PS... copying this thread for my DNE buddies... I know they'll enjoy this


----------



## azRPS13 (Jun 7, 2003)

S15
My life must end!!! Euros/Altezza's for a nissan S15... Well... I'll be ok if the dont bring them down here in mass production...


----------



## HondaHater (Aug 27, 2003)

didnt know the yashio s15 had doors like that. and those euro tails did come out alright, bob, on the s15. it's just a little bit okay. ill find a ricier altezzas on a s15, i had a pic of it somewhere, the gayest of all times.


----------



## BlueBOB (Jan 29, 2003)

What i'm really diggin were those diamond clear S14 headlights! Those were cooler than shit! How can I get a set of those!

and those doors are a common mod... it's the suicide door. one of the pics has a pic of the parts you can buy to make the door swing like that


----------



## azRPS13 (Jun 7, 2003)

BlueBOB said:


> What i'm really diggin were those diamond clear S14 headlights! Those were cooler than shit! How can I get a set of those!


Aren't those the headlights they have in England?


----------



## azRPS13 (Jun 7, 2003)

Did you see the wing on the red 180? Its HUGE!!!
That shop also looked big... the one in the last gallery. It looked like a Parts supermarket...wish we had one like that


----------



## BlueBOB (Jan 29, 2003)

I have only had the chance to look at the first two gallerys, can't wait to see the rest... hehe


----------



## Joel (Jun 11, 2003)

There will be a J Girl one coming soon 

From what Team J told me the latest things are airbag/coilover combinations and gull wing doors. S14's seem to be more popular than S14a's too.


----------



## HondaHater (Aug 27, 2003)

BlueBOB said:


> What i'm really diggin were those diamond clear S14 headlights! Those were cooler than shit!

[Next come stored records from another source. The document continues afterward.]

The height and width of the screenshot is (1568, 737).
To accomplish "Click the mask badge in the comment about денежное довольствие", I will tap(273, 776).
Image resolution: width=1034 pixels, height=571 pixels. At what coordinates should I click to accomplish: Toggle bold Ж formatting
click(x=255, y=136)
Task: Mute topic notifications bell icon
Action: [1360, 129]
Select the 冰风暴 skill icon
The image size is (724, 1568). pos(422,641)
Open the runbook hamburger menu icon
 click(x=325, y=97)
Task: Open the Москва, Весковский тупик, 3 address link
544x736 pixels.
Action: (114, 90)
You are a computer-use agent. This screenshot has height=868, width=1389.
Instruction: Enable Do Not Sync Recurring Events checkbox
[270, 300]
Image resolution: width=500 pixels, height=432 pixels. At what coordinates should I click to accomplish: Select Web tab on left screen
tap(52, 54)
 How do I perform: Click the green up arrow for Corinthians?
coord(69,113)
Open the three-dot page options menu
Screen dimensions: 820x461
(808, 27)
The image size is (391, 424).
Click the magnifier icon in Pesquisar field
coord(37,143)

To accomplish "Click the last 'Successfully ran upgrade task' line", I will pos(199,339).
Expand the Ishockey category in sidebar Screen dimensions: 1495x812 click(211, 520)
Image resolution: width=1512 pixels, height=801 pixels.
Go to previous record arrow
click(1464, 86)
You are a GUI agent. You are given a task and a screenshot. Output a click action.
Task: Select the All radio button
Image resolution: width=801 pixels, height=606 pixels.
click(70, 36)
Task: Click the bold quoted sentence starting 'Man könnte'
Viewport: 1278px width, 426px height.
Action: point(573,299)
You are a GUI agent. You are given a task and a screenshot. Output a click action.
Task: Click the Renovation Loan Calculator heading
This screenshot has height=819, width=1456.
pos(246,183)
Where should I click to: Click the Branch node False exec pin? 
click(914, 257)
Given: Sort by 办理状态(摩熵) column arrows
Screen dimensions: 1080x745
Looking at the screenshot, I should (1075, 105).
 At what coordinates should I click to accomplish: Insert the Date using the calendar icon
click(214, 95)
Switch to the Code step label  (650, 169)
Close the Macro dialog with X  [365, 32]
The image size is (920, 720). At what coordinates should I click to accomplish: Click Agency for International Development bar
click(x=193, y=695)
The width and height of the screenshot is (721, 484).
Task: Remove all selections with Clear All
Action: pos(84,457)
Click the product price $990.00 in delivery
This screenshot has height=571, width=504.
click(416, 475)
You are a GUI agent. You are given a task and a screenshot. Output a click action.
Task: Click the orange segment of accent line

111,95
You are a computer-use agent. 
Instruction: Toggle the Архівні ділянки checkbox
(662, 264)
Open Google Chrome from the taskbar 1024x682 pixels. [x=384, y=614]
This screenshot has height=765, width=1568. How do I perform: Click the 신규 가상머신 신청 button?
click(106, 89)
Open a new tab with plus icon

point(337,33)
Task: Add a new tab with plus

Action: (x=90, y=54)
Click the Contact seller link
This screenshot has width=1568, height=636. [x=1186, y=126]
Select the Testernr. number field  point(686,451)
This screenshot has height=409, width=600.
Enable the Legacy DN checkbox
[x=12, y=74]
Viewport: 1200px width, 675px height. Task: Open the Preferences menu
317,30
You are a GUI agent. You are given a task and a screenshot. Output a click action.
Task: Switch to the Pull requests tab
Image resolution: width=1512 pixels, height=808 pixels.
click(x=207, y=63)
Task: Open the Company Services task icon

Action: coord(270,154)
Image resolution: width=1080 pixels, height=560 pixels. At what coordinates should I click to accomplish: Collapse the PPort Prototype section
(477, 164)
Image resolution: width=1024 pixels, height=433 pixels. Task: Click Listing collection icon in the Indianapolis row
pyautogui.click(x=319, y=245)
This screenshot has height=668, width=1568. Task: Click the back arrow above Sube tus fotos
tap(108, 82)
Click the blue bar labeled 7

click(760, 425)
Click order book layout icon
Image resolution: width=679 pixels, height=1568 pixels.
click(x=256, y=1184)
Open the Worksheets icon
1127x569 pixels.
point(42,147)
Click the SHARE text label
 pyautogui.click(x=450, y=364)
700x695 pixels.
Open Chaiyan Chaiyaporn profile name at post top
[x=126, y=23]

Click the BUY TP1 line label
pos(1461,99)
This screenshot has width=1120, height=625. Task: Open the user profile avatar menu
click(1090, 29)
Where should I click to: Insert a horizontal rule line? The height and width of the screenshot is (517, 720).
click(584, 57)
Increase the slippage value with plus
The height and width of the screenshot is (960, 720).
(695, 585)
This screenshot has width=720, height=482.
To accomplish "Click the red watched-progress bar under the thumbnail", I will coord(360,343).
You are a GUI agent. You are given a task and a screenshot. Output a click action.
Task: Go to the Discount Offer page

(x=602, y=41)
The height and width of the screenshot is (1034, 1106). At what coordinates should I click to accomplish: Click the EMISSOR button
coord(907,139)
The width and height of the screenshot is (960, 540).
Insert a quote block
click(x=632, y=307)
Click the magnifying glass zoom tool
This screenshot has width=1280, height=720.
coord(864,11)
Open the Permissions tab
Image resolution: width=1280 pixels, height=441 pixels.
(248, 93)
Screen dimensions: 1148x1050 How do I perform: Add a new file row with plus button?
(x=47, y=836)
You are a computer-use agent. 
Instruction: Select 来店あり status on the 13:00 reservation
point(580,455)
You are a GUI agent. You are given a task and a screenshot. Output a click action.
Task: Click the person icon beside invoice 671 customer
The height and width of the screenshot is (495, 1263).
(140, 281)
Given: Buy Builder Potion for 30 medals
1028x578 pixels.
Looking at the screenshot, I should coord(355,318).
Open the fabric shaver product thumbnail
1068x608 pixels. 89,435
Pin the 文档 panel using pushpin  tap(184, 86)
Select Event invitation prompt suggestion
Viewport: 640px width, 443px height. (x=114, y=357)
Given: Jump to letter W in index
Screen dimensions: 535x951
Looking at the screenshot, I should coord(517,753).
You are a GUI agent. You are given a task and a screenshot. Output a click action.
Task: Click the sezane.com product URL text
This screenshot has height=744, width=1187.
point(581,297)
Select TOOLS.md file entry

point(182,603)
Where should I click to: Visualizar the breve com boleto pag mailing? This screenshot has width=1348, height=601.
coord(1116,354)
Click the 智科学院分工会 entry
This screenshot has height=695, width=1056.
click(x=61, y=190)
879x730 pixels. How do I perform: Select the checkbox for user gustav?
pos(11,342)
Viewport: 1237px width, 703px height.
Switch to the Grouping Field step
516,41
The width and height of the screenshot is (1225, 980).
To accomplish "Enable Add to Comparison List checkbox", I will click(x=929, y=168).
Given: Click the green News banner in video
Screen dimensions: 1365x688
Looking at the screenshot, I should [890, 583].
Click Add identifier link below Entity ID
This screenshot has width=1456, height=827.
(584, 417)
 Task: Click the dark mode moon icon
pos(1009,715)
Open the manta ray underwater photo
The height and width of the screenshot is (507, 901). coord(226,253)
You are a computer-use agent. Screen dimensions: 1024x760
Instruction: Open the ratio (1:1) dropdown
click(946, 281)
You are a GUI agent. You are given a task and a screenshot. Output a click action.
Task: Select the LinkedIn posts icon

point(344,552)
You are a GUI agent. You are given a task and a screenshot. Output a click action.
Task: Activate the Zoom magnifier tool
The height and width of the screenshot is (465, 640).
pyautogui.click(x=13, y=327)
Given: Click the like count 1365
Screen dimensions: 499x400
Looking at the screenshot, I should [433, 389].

How can I get a set of those!
> 
> and those doors are a common mod... it's the suicide door. one of the pics has a pic of the parts you can buy to make the door swing like that


what i really meant on that yashio s15, i didnt know they did that to their doors, i thought they'd keep it regular, but guess not.


----------



## RB26Maxima (Dec 6, 2003)

yea if you think about it the tailights didnt come out too bad....but those are some bad ass cars wish we had more imports but Domestics are afraid of demolishings sells sooo were screwed..


----------



## vsp3c (May 15, 2003)

i wanna go to TAS someday.. 

i wonder what s15 tails would look like if it was half clear and half red.. kinda like clearcorners s13 coupe tail lights..

[[ EDIT ]]

















HOLY ISH?????? S14 front AND back on a 180!!!!!!!!! omg..goddamn crazy japanese ppl.. 









NOOOOOO~!!!!!!!!!!!!!!!!!!!!!!!!!









wow.. re amemiya fd..









someobody wanna tell me WTF that is??

i saw pix about to the middle of the 4th gallery then skipped to gallery 5. i need a life doods..


----------



## RB26Maxima (Dec 6, 2003)

Not even i can identify what the hell that is....looks undefinable to me


----------



## 93blackSER (Feb 1, 2003)

vsp3c said:


> i saw pix about to the middle of the 4th gallery then skipped to gallery 5. i need a life doods..


yes, yes you do......


----------



## RB26Maxima (Dec 6, 2003)

^^^^^ haha


----------